Exercise input: Begin
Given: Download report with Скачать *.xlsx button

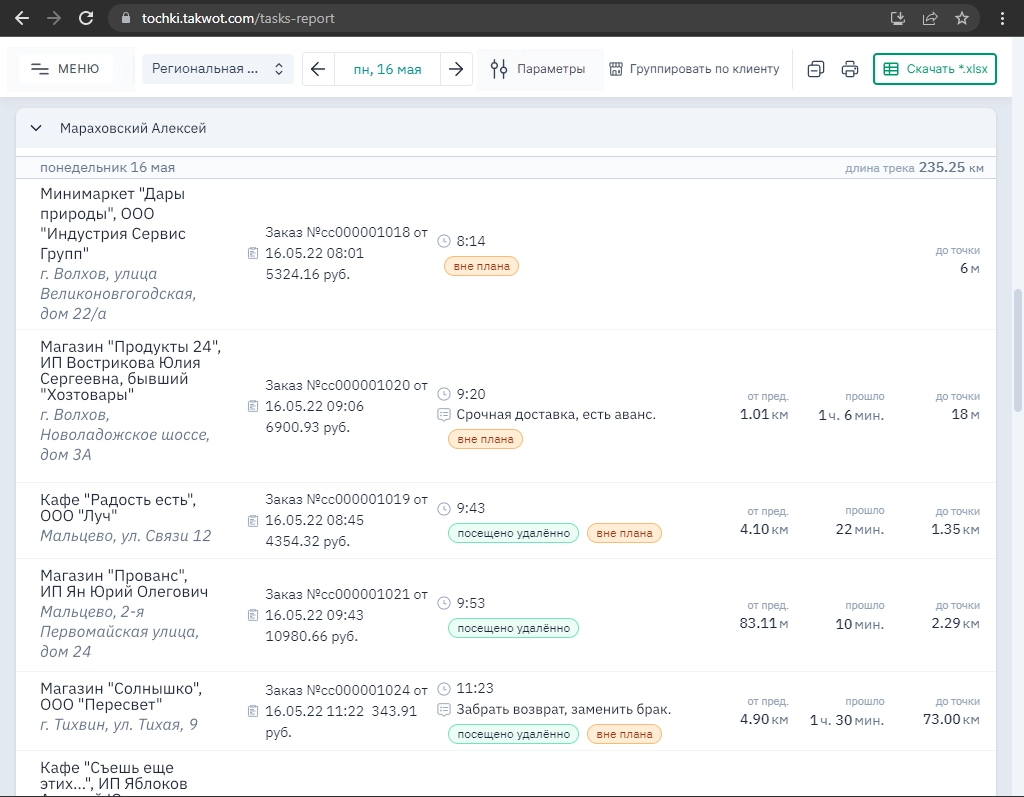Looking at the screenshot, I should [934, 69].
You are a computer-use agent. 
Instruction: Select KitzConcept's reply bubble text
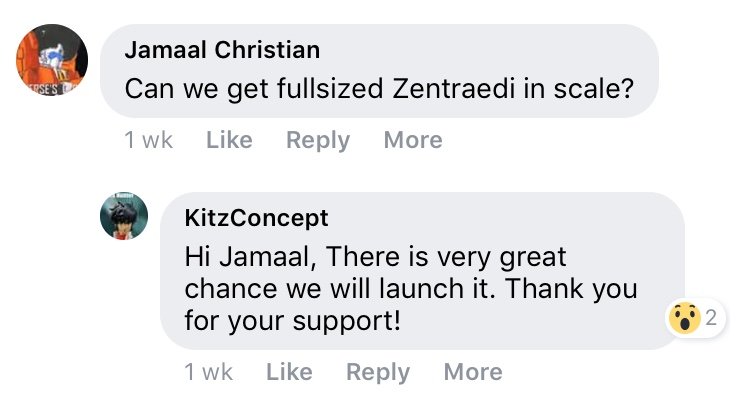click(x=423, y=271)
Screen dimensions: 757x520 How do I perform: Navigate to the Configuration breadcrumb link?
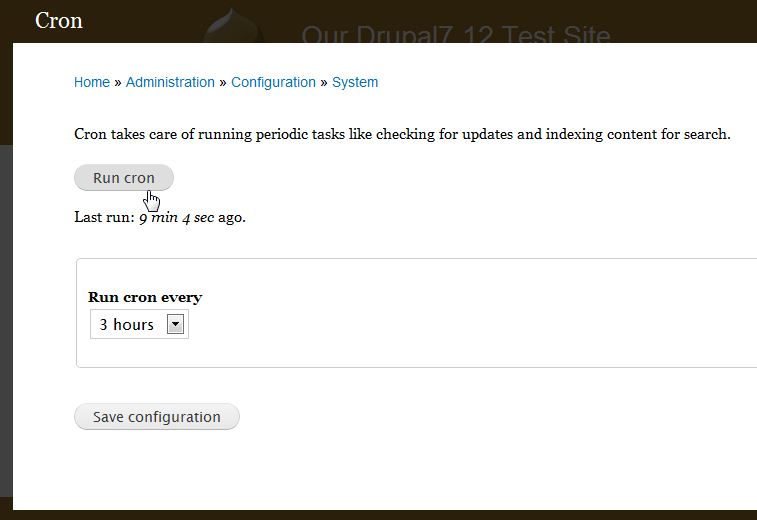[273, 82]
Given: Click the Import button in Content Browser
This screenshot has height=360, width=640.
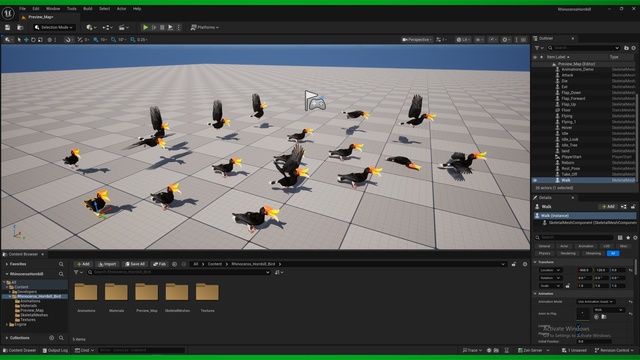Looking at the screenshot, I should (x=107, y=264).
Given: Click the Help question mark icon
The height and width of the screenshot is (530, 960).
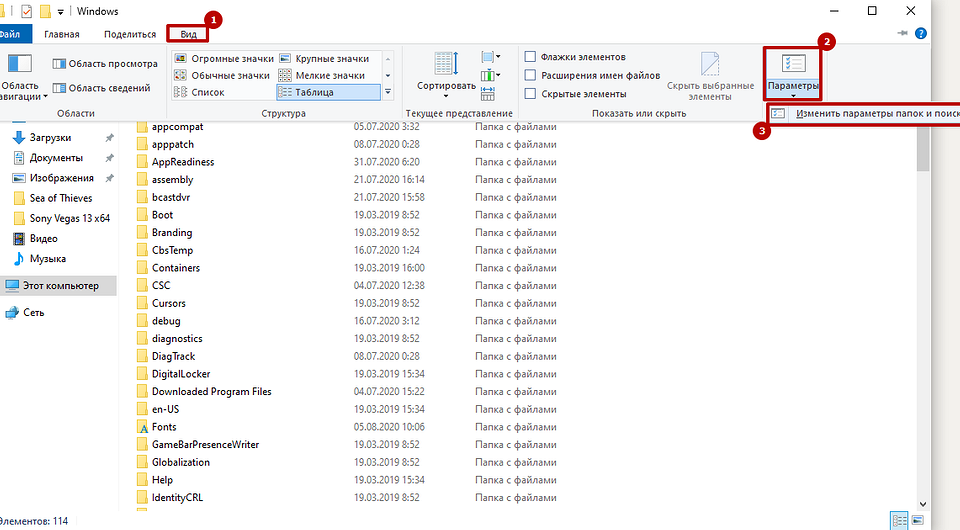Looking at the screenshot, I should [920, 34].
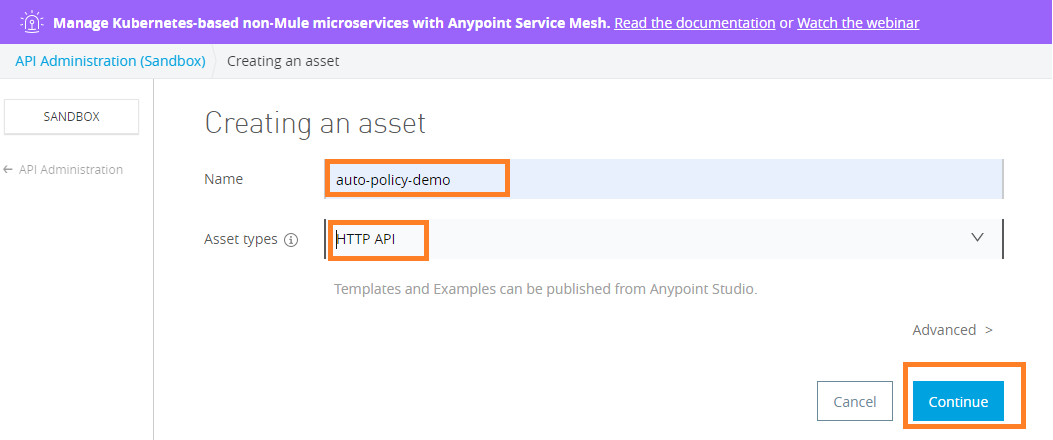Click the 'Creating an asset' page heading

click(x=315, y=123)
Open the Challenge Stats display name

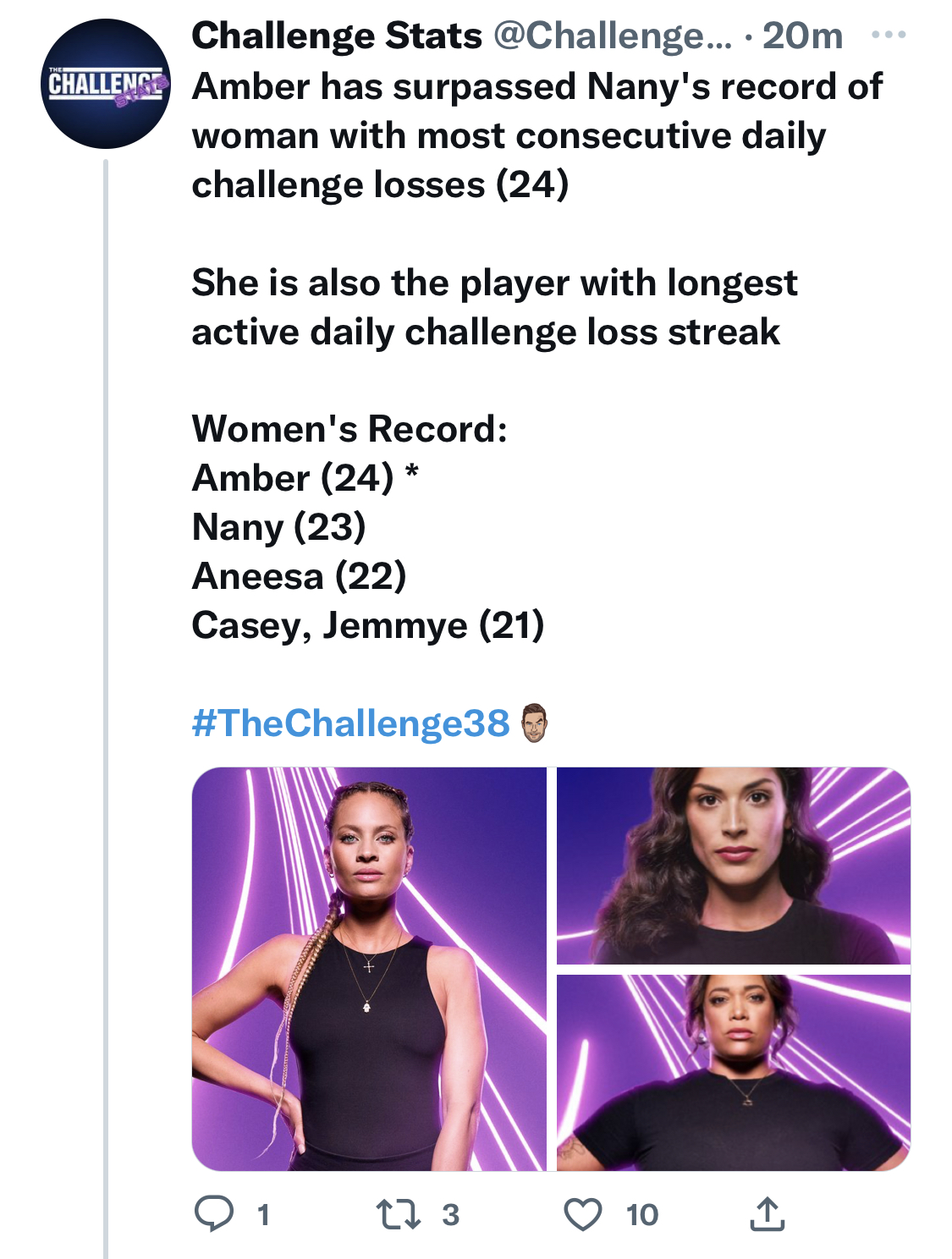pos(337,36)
Exercise input: End
• **Goal of the exercise**: Repeat the records above exactly. Pictures do not belong in the copy.

• **Response to this exercise**:
Given: Download report with Скачать *.xlsx button

Looking at the screenshot, I should [934, 69].
You are a computer-use agent. 
Instruction: Select KitzConcept's reply bubble text
click(x=423, y=271)
Screen dimensions: 757x520 How do I perform: Navigate to the Configuration breadcrumb link?
[273, 82]
Given: Click the Import button in Content Browser
This screenshot has height=360, width=640.
Looking at the screenshot, I should (x=107, y=264).
Given: Click the Help question mark icon
The height and width of the screenshot is (530, 960).
Looking at the screenshot, I should [920, 34].
Click the 'Creating an asset' page heading

click(x=315, y=123)
Open the Challenge Stats display name

pos(337,36)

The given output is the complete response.